Souvenez-vous, en juin dernier nous vous présentions l’EP1 (La Tebwa – Idol) du projet Fictions, concocté par le producteur touche-à-tout Guillaume Léglise (itw ici). Cinq titres french pop tout de synthés composés, livrés dans un écrin nostalgique made in 1980. Du rétro vers le futur, c’est le sillon que semble creuser le projet du producteur qui, ce vendredi 15 février, dévoile le clip de la piste inaugurale de l’EP, “UFO”.
Avec ce scénar tripé en noir et blanc conçu en concertation avec le compositeur, l’équipe de BETC nous fait décoller le temps d’un trip, dans une galaxie où l’on croise des personnages tout droit sortis de films de science-fiction ou de dystopies d’anticipation. Les premières images évoquent Alphaville, le film Orwellien de Jean-Luc Godard (1965) où le système fait la chasse à l’amour et à la poésie. L’image « si génialement cinématographique » du héros pris dans une course effrénée le long d’un étroit couloir sera d’ailleurs reprise telle quelle dans Matrix des frères Wachowski, lorsque Neo se retrouve au sein de la Matrice.
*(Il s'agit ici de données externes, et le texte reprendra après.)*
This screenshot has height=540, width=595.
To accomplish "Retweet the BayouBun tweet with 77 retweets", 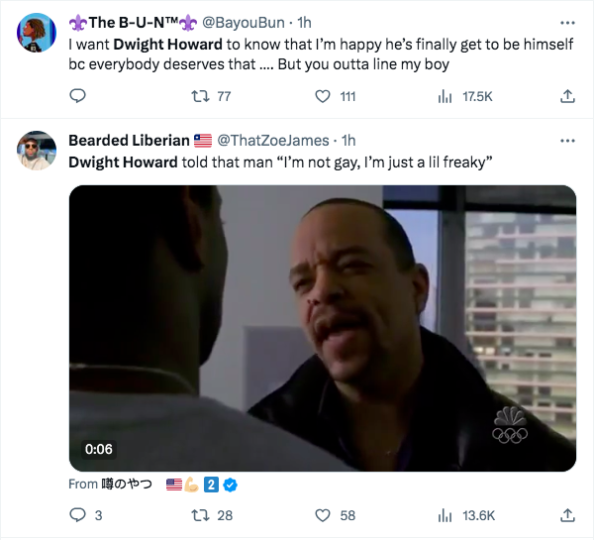I will 211,96.

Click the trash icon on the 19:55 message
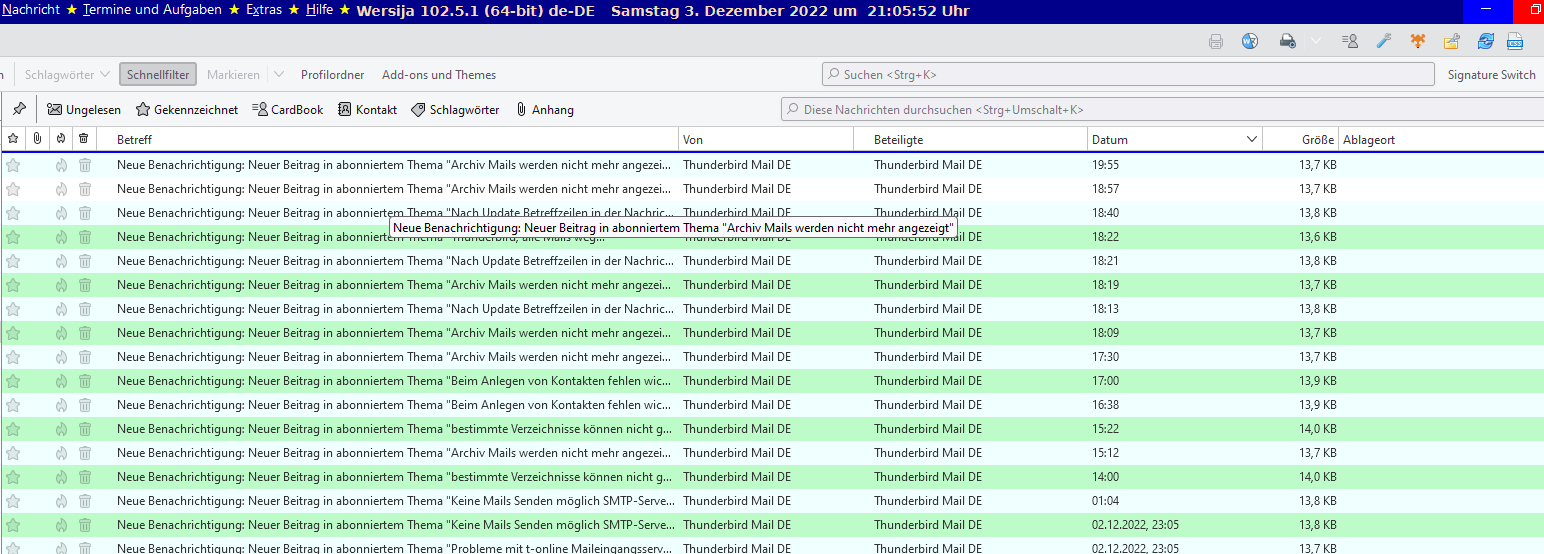point(85,165)
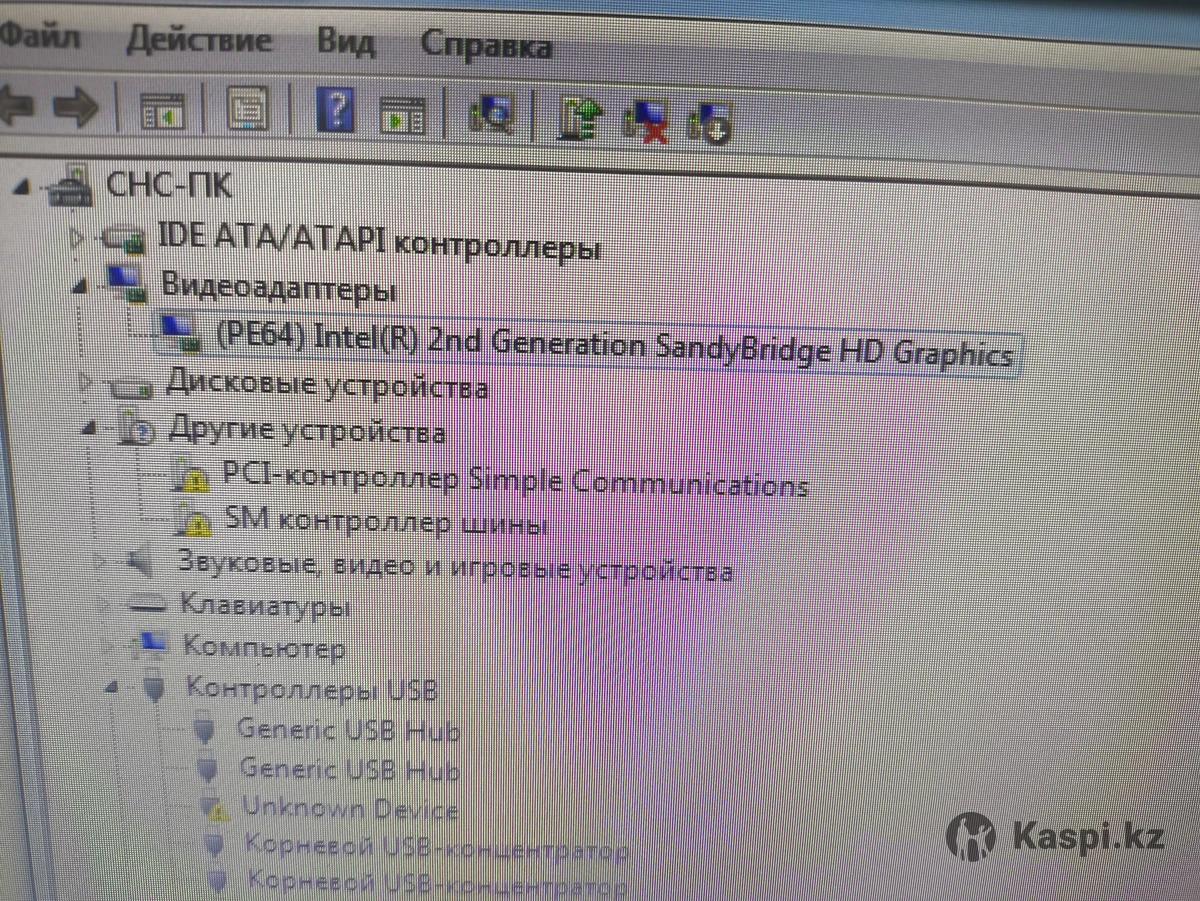Open the Вид menu
This screenshot has height=901, width=1200.
coord(346,43)
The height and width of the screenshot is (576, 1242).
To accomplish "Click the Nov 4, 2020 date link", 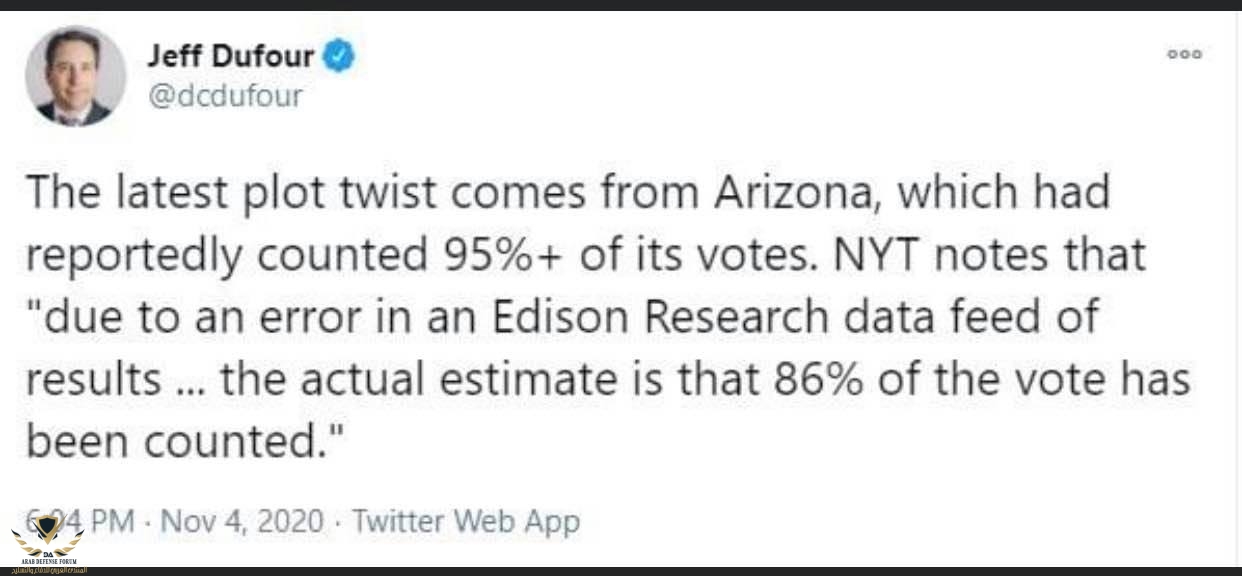I will pyautogui.click(x=243, y=521).
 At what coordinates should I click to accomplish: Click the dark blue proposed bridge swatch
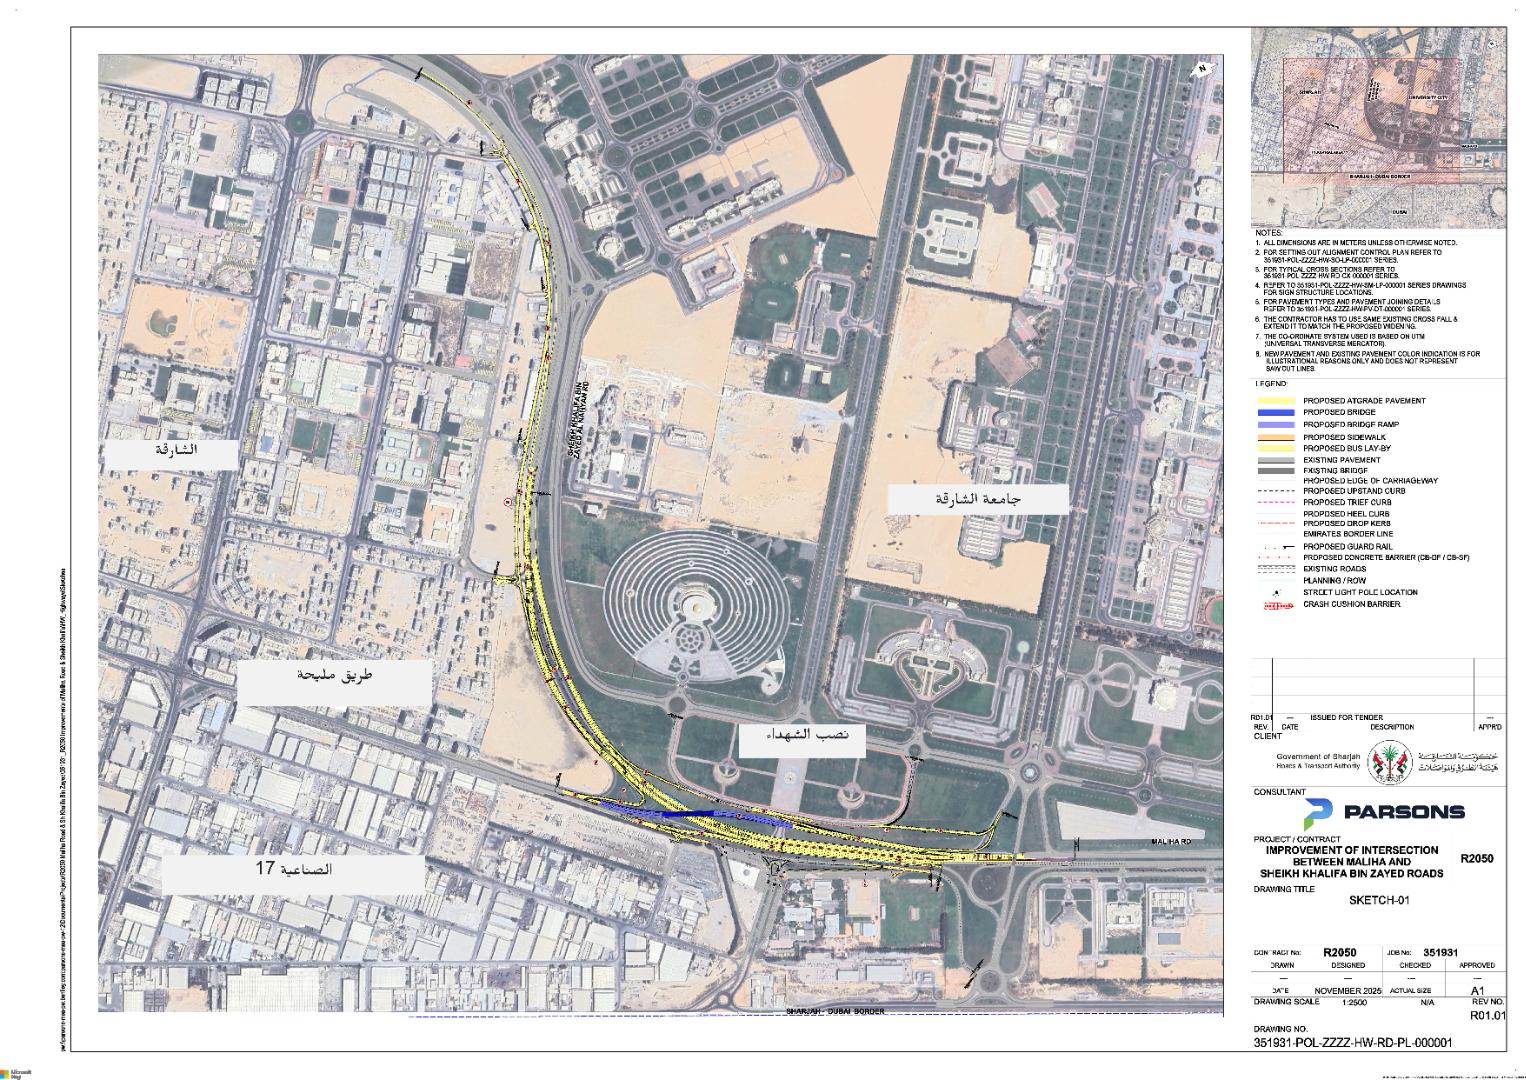(1275, 413)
Nul doute que le réalisateur, Laurent La Rosa, rend hommage en le revisitant au film de Godard. Même l’éclairage au néon reproduit ce clair-obscur qui maintient les personnages dans un lieu qui échappe au temps et à la géolocalisation. Dans l’espace circonscrit, limite oppressant, d’un couloir qu’on se figure en sous-sol, on se demande comment va s’en sortir le corps inanimé de l’interprète pris au piège d’un bébé d’1,80 m qu’on imagine volontiers cultiver sa perversité polymorphe.
D’Orwell à Roswell
Pris en otage par ce poupon effrayant, le producteur, yeux bandés puis paupières collées par du sparadrap, sert de cobaye à ce morveux aux allures d’exorciste –si ce n’est de Dr Mengele. Une thématique de l’expérimentation vouée à la destruction de l’âme, de la poésie et de la réflexion, qui nous plonge avec efficacité dans cette inquiétante étrangeté que les freaks ont à cœur d’explorer pour mieux nous renvoyer aux aberrations –et, surtout, aux coercitions– que nous impose la vie en société.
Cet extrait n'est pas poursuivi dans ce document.